Which brings us to Rendition. While Rendition didn't have any new chipsets to showoff at CGDC (the most I could get out of them was "yes, we're working on something new"), they are trying to help solve the CPU problem. The effort is dedicated to facilitate board vendors adding Fujitsu's geometry processor to boost the number of polygons per second. While this important feature should certainly work in Rendition's proprietary RRedline API, and apparently can be easily adapted to OpenGL, whether the geometry processing can be made to work in D3D without support from Microsoft is another issue.

While my personal 3d programming experience may be somewhat limited, it does seem that any use of geometry transform acceleration will require explicit support within the API in order to be put to use. Otherwise, you run solely off of the CPU for transforms. Should it succeed, Rendition and Fujitsu could be paving the way for a coming generation of 3d cards that combine fine rendering with finely detailed scenes. Unfortunately it sounds like it will be an uphill battle. We'll try to get a little more information on this as soon as possible.

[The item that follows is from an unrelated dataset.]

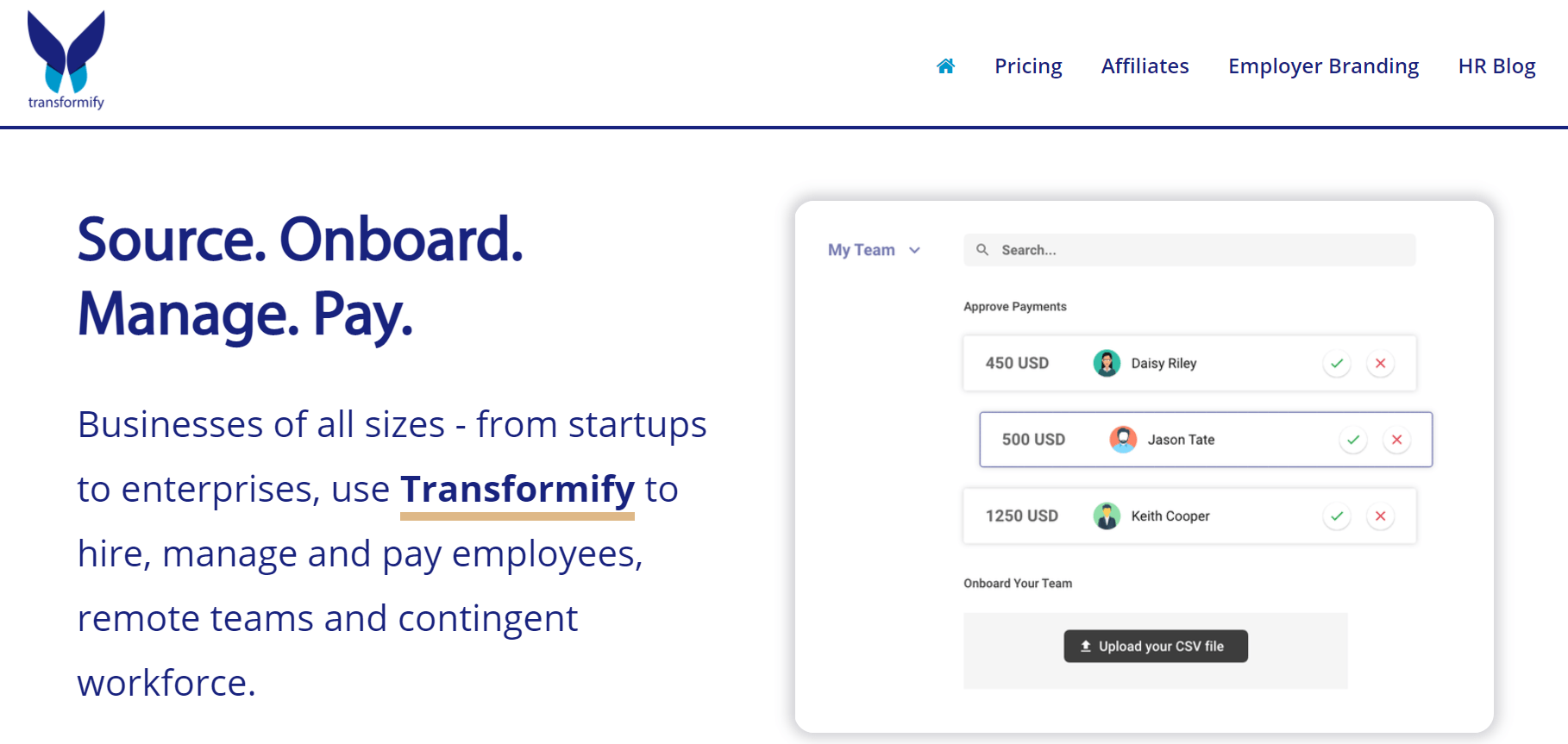Reject Daisy Riley's payment with red X

1380,363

CH had a new entry-level USB stick on display modeled after their "Gamestick 14". This version was much simpler: a couple buttons, trigger, hat, and throttle control. It's designed to look like a futuristic flight stick and interestingly enough, is ambidextrous as well. The throttle was awkward to use, but if the production version has a smoother throttle and a fairly low price point (unknown as of CGDC) then it should make a good beginner's stick. Naturally you'll want to add some rudder pedals if you're going to use it for a helicopter sim.

Now you probably have some idea of the trends in hardware at CGDC, but let's just recap:

PCI sound has become the new standard for sound card manufacturers. While it promises a little extra speed for gamers, it will have to offer something substantially newer to entice people to upgrade from their current sound card equipment - which is where the large number of simultaneous sound threads comes in. Game developers will need to support it to make it worthwhile, which somehow seems doubtful at the moment.

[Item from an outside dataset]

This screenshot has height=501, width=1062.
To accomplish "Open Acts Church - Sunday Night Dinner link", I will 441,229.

USB is "in", although you may have to wait a little over a year before you can replace your high-end sticks with USB versions. Nevertheless, it should be much more sanitary than the current tangle of cables we find ourselves in.

OpenGL is definitely in. Amazing how industry support for an entirely different API can be spurred on by just one series of games (discounting modeling packages, anyhow). Expect substantially more games to be announced supporting OpenGL by the end of the year. One game that was originally being written for D3D is having its engine re-written to use OpenGL. Fill rates are up everywhere. In order to get good 3d performance, you've got to have both good polygon performance and good fill rate. That means that faster 3d cards will let you run higher resolutions, but Intel (or maybe Fujitsu) will be what lets you increase the object detail or number of objects.

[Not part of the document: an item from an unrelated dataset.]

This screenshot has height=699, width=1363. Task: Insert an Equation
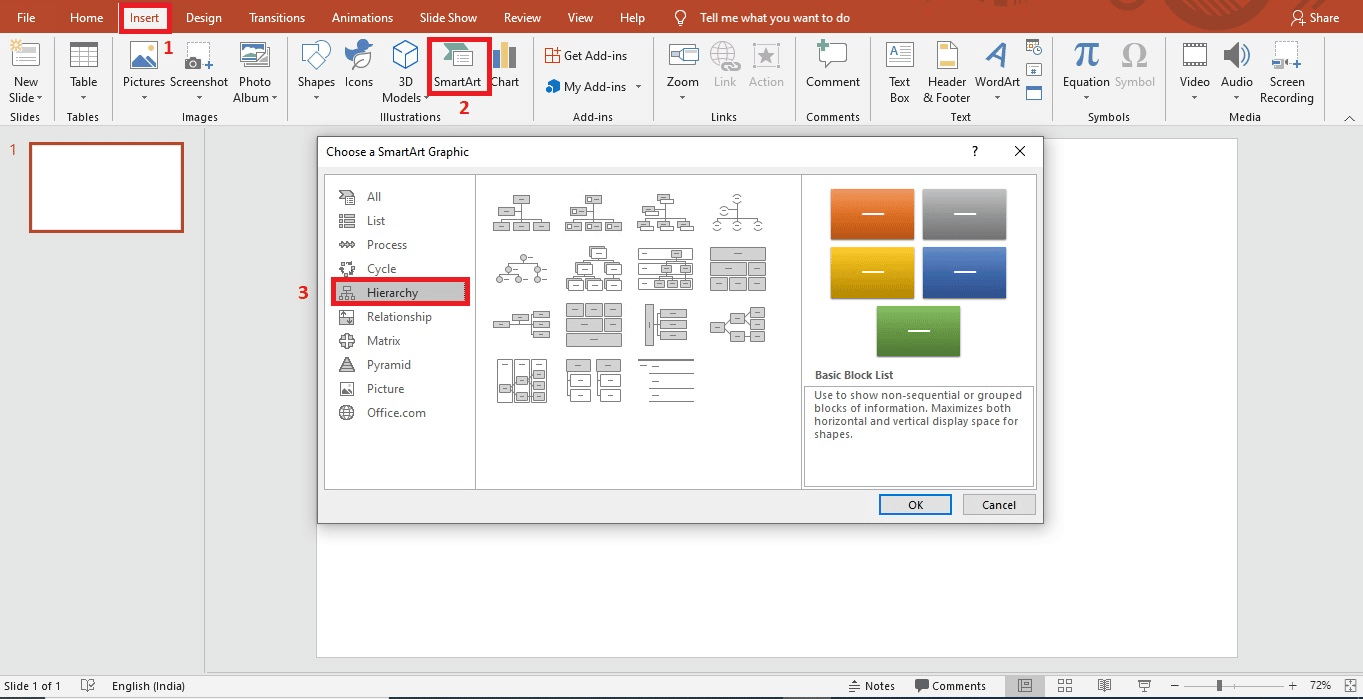pos(1084,70)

3d cards will support faster ram configurations, support more accurate color and z-plane rendering, support TV Out, full triangle setup, and the ones that support 2d will have greatly improved AGP support and at least a 230 MHz RAMDAC - good timing considering how affordable 19 and 21" monitors have become.

However you look at it, it does look like the PC will transition over the next couple years into a machine that handles the needs of gamers much more smoothly. Less joystick mess, smoother and more standardized 3d acceleration, more flexible sound. Rather than having game-playing ability force-fed into a machine that just wasn't really meant to do that, the gamer's PC will be a much more game-friendly environment. This will allow developers to focus more on the game and less on hardware limitations. That issue is, after all, the real goal for hardware and game designers.